I was unable to sleep at night and kept pawing at my eyes. The eye drops the medic gave me provided little relief. Around 0530 hrs, someone turned on a fluorescent light and I retreated from it like a vampire. My right eye had become red and swollen and was extremely sensitive to any light. I pulled my knitted hat down over one eye in attempt to block out the penetrating light rays. It was time to inform the convoy commander of the bad news. I was unable to drive and needed to seek treatment. The closest treatment center would be FOB Airborne.
Another AF Captain came up with a solution. He coordinated my transport with another convoy that was already planning to go there. This convoy was known as the culvert clearing crew. This team had the responsibility of searching for IEDs that might have been placed under the highway and into the culverts. The culverts provide an easy access for the insurgents because they don’t have to waste time and energy to dig a hole to hide the IED. I also knew this would be a long and laborious task, but it was the only choice available and I eagerly agreed to ride with them.
I managed to eat some chow before meeting up with my new team. Everything was cold to include the eggs, hash browns, and sausage links. But the coffee was hot and I mixed in a packet of hot chocolate to make a Mocha. My ETT team leader inspired this idea and now I am hooked on these things. Granted it it’s not Starbucks, but it’s pretty tasty.
My Brigade team packed up the MRAPs and departed COP Conlon. They were continuing with their mission and driving west in the Wardak Province to visit some more COPs. I really wanted to be with them, but my eyes had become my priority.
I met the clearing crew and was placed in the back of a Max Pro MRAP. It’s been a long time since I was a dismount (passenger) because normally I am a driver, convoy commander, truck commander and on rare occasions; crawl up into the gunner’s turret. But being a dismount, you get a different perspective of the countryside and are able to look over the mud-brick walls and see life and people interacting, children playing, etc. This view is usually obscured from the front because the focus is on traffic and the road in front of you.
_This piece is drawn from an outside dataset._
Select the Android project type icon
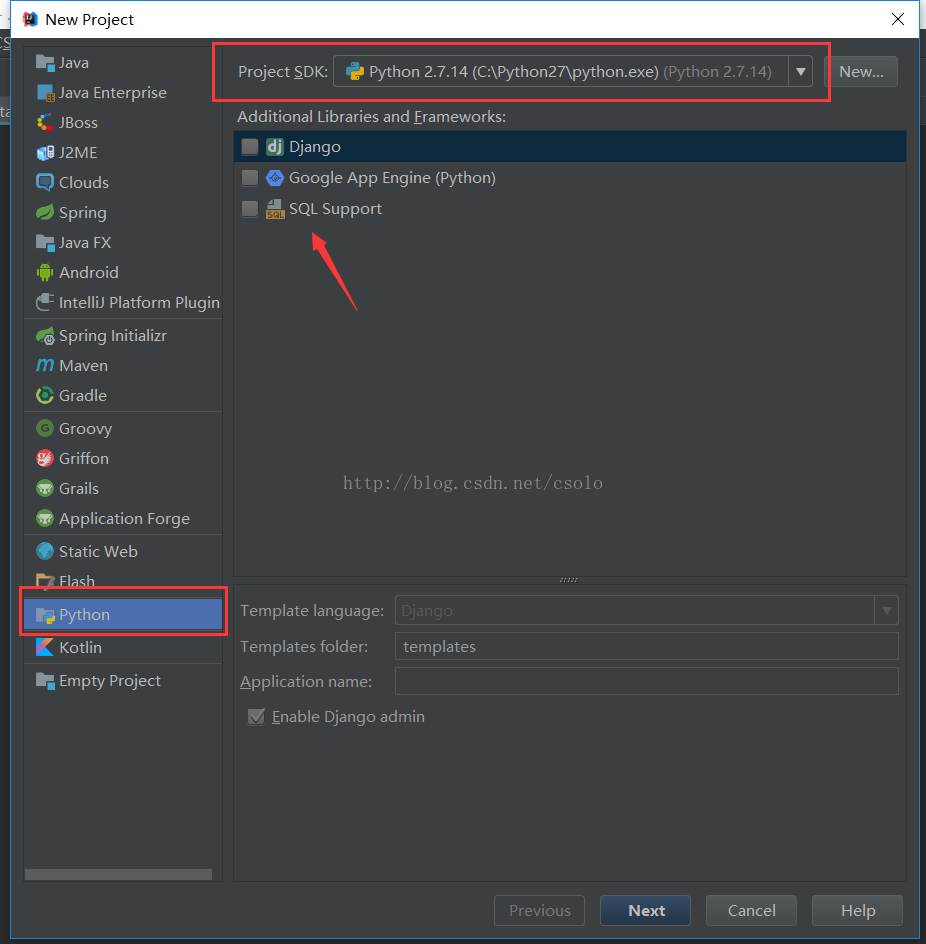The image size is (926, 944). tap(44, 273)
For OPSEC reasons, I will only generalize. The culvert clearing crew is responsible for ensuring the culverts are clear of any IEDs or obstructions. It’s a long and tedious process and such was the case today. Unfortunately due to my eye irritation and low charge on my camera battery, I was unable to take pictures. Instead, I just absorbed the view as we drove through patchworks of orchards, fields and primitively built houses. The villagers cautiously watched our vehicles as we drove past. It was hard to tell what the villagers were thinking, especially the older men. They have persevered through 30 years of war with the Soviets, civil strife, Taliban terror and now 8 years of seeing coalition forces on their native land. It’s almost impossible to empathize because we only stay here for one year and can’t fathom the hardships they have endured.
My crew dropped me off at FOB Airborne and I went to the Temporary Medical Clinic (TMC) for treatment. The Army Sgt made a quick diagnosis and prescribed me some antibiotics and eye drops and sent me on my way. Later on, I caught up with my AF MSgt teammate. He helped me secure some VIP quarters through the Army Sgt Major. I had plans to
spend the night and then rejoin my team the next day. This was also an opportunity to catch up on some rest, but around 2 pm, my Brigade Sgt Major woke me up. They finished their mission early and we were departing for our home camp in 20 minutes. So I quickly packed my stuff and met the rest of my team. Once again I would be a dismount in the back of the MRAP as we proceeded east back through the outskirts of the capital city. I was looking forward to returning to camp and to my small cubicle.